Книги, годы, жизнь. Автобиография советского читателя | страница 70
А в далеком 1973-м в нашем доме появится украденный из типографии, непереплетенный блок томика Мандельштама из «Библиотеки поэта». В Горьком эту книжку достать было практически невозможно, и когда мама оказалась в очередной командировке в Ленинграде, она отправилась на знаменитую «в узких кругах» книжную барахолку, располагавшуюся в потайном глухом дворе Литейного проспекта. Прислушавшись к ее осторожному бормотанию «Куплю Мандельштама, куплю Мандельштама…», подошел молодой человек, сунул в обмен на протянутые 60 рублей (половину тогдашней средней зарплаты) бумажный сверток и предупредил: «Не разворачивайте!» Видимо, мать не сумела скрыть своей растерянности, потому что «продавец» улыбнулся и добавил: «Здесь есть спекулянты, но жуликов здесь нет». Зайдя в парикмахерскую и усевшись под феном, мама трясущимися руками развернула газетную обертку – под ней был Мандельштам.
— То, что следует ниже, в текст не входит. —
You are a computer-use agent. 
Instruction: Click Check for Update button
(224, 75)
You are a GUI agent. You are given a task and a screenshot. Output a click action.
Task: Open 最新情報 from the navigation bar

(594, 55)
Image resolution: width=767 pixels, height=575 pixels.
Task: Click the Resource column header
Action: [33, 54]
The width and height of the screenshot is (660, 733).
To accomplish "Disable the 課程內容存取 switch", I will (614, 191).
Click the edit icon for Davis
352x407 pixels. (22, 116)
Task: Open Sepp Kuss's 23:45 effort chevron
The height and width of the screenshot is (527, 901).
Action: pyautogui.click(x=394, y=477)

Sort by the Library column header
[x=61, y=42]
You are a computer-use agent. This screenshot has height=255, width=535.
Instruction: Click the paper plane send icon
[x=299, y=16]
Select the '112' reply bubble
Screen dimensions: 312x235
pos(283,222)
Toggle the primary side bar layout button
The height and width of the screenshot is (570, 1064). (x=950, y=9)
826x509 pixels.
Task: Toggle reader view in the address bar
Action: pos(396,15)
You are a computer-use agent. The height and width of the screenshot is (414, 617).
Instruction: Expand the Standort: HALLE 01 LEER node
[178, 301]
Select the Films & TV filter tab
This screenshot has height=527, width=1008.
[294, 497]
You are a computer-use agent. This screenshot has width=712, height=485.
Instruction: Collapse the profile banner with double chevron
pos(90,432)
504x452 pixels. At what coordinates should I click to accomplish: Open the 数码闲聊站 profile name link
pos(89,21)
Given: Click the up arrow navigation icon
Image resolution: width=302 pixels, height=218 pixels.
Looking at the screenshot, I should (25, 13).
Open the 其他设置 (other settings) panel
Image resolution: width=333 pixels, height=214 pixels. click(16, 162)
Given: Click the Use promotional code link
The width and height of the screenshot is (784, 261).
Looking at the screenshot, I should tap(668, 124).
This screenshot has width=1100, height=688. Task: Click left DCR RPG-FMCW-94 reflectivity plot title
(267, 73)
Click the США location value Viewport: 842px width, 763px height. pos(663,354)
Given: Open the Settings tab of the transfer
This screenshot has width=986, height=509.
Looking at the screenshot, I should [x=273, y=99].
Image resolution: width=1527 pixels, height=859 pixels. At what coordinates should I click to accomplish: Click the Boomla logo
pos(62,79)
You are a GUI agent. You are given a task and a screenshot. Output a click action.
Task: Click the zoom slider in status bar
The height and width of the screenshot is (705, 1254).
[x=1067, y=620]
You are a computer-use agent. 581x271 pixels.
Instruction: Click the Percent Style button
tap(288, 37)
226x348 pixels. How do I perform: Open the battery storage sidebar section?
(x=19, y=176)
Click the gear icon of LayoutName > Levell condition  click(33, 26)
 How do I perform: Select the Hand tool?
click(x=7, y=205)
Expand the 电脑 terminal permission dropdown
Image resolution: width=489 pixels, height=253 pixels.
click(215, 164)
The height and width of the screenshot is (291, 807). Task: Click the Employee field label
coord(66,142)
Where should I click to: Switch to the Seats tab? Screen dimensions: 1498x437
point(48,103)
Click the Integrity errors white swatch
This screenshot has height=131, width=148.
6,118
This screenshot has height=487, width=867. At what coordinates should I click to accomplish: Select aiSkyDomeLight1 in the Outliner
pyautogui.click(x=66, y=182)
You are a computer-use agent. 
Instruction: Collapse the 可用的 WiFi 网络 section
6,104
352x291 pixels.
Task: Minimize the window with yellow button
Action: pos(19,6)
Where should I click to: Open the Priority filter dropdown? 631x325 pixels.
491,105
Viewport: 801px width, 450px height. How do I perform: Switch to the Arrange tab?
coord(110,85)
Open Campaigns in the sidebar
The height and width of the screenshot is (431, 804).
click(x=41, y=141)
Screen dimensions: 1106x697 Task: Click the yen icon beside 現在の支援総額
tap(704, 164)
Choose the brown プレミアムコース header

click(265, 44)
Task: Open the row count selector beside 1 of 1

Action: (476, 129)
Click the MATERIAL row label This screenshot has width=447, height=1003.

Одним из весьма значимых для меня результатов гайдаровских реформ станет ликвидация вконец замучившего товарного дефицита – помимо позорных талонов на самое необходимое, в 6 утра я бежала занимать очередь за молоком для маленького сына. Даже в относительно благополучном 1980 году на пятом месяце беременности пришлось ехать за пеленками и прочим детским приданым в Ленинград: в Горьком в буквальном смысле не было ничего. После 1992 года меня не могло не радовать и как на дрожжах растущее книжное изобилие. Но вот исчезновение знаменитого советского книжного «черного рынка»… Господи, какие люди появлялись на книжных развалах в укромных городских уголках, какие знакомства завязывались, сколько раздавалось остроумных и глубокомысленных реплик, какие споры кипели над разложенными прямо на земле томиками! Достаточно сказать, что главную любовь своей жизни, отца моего единственного сына я встретила на книжной барахолке.
А книжные магазины! В советское время любой занюханный райцентр имел вполне приличную книжную «торговую точку». Поскольку в Горьком дефицитные издания исчезали с прилавков мгновенно (или вообще на них не появлялись), приходилось обшаривать магазины Ветлуги, Линды, Павлова – и сколько находок ждало меня там: от томика стихов Юлиана Тувима до Хулио Кортасара в серии «Мастера современной прозы». Розыски в букинистических отделах тоже приносили свои плоды, хотя редкими изданиями и вообще полиграфическими изысками я никогда не увлекалась – был бы текст, пригодный для чтения. Правда, увидев в домашней пушкиниане Г. В. Бедняева (нижегородского поэта и преподавателя с маминой кафедры) полного прижизненного «Онегина» 1833 года, я вздрогну и, спросив разрешения, благоговейно поглажу и даже понюхаю шероховатую обложку из плотной серой бумаги.